El homicida ha puesto mucho cuidado en descuartizar a su víctima, con el objetivo de que a través de los restos no resulte posible averiguar quién ha sufrido tan horrible final. No obstante, a medida que va avanzando la investigación, se conoce la identidad de la víctima. Se trata de Minerva Caviedes, una prostituta de lujo, que también era confidente de la agente Julia Zaldívar, que se convertirá en esencial para resolver el enrevesado caso, pues esconde una red de trata de mujeres que, además, mediante grabaciones, extorsionaba a los clientes, por lo general hombres pudientes y de respetables profesiones que bajo ningún concepto querían que su familia y ámbito laboral se enterasen de que contrataban los servicios de meretrices.
Por eso, accedían al chantaje y daban grandes cantidades de dinero a cambio del silencio.

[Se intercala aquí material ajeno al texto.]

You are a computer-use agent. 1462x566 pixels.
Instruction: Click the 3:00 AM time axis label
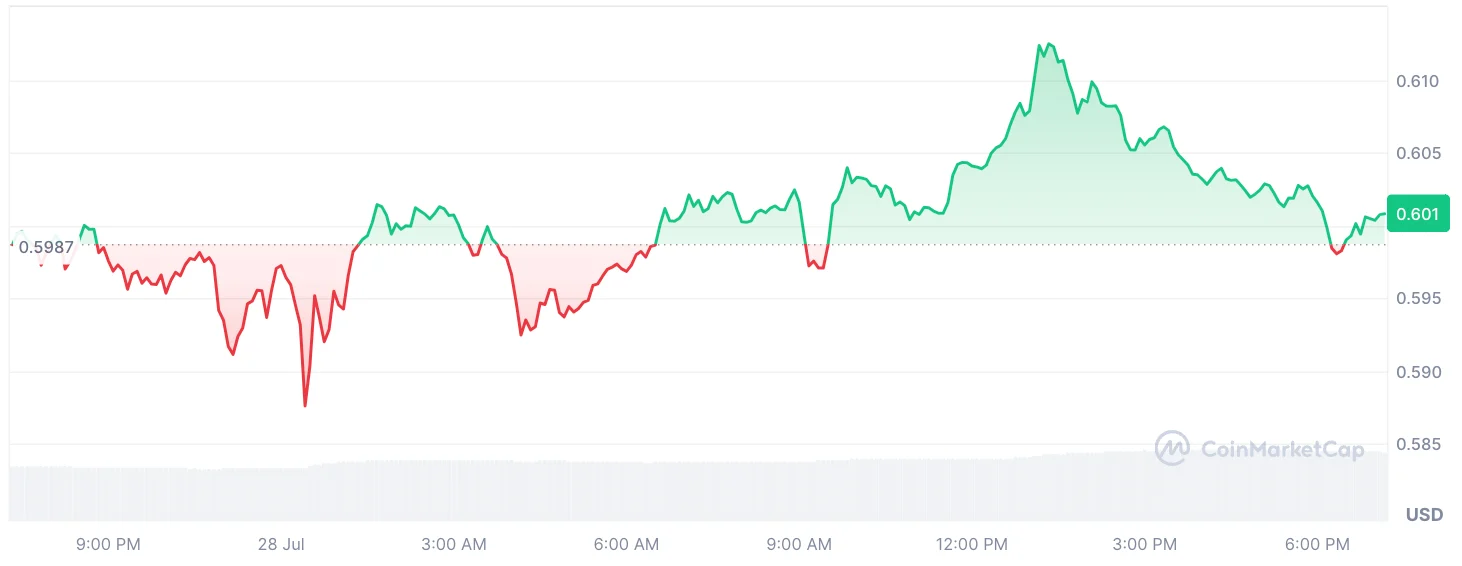pos(454,545)
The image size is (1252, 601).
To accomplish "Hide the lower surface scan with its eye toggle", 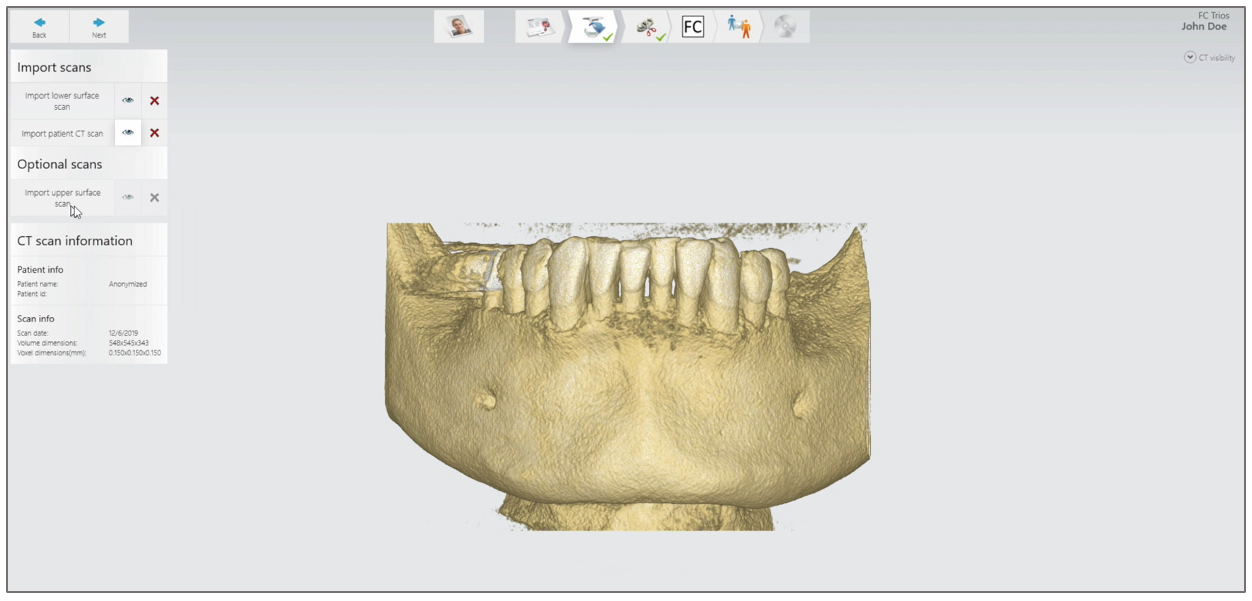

Y más aún, el crimen cometido en la persona de Minerva Caviedes -¿ha sido asesinada por su condición de confidente?-, revelará insospechadas y turbias ramificaciones que irán apareciendo a medida que nos adentramos en una trama que nos tiene pegados a la novela.
Manuel Marlasca es un veterano periodista, especialista en sucesos desde hace décadas, trabajando en distintos medios de comunicación tanto de prensa como de radio y televisión, labor que le ha valido diversas distinciones como, entre otras, la Cruz al Mérito Policial con distintivo blanco y el Premio Guardia Civil. Hasta el momento había publicado varias obras de true crime: Territorio negro; Cazaré al monstruo por ti: 'El pederasta de Ciudad Lineal y El Solitario: el atracador que se gustaba demasiado -en colaboración con un grande de la novela policíaca, Lorenzo Silva-, entre otras.
En Tú bailas y yo disparo, da el salto a la ficción, aunque, claro está, sin perder de vista la realidad criminal que tan bien conoce. Y lo hace con buen pie, sumergiéndonos en una investigación policial, y creando personajes creíbles, como los agentes Jaime, Jimmy, Valle, Luis Mangas y Paula Vicente -un acierto que pertenezcan a distintas generaciones-. Luchan sin ahorrar esfuerzos, pero no son superhéroes estilo Marvel, y sí muy conscientes de sus limitaciones y cargas: “¿Te crees que eres la única que lleva una mochila encima? No, inspectora. Somos policías en un sistema imperfecto, lleno de injusticias y de agujeros por los que se cuelan los hijos de puta con los que toda sociedad está obligada a convivir para preservar el equilibrio de nuestro ecosistema”, le dirá Jimmy Valle a una de sus compañeras.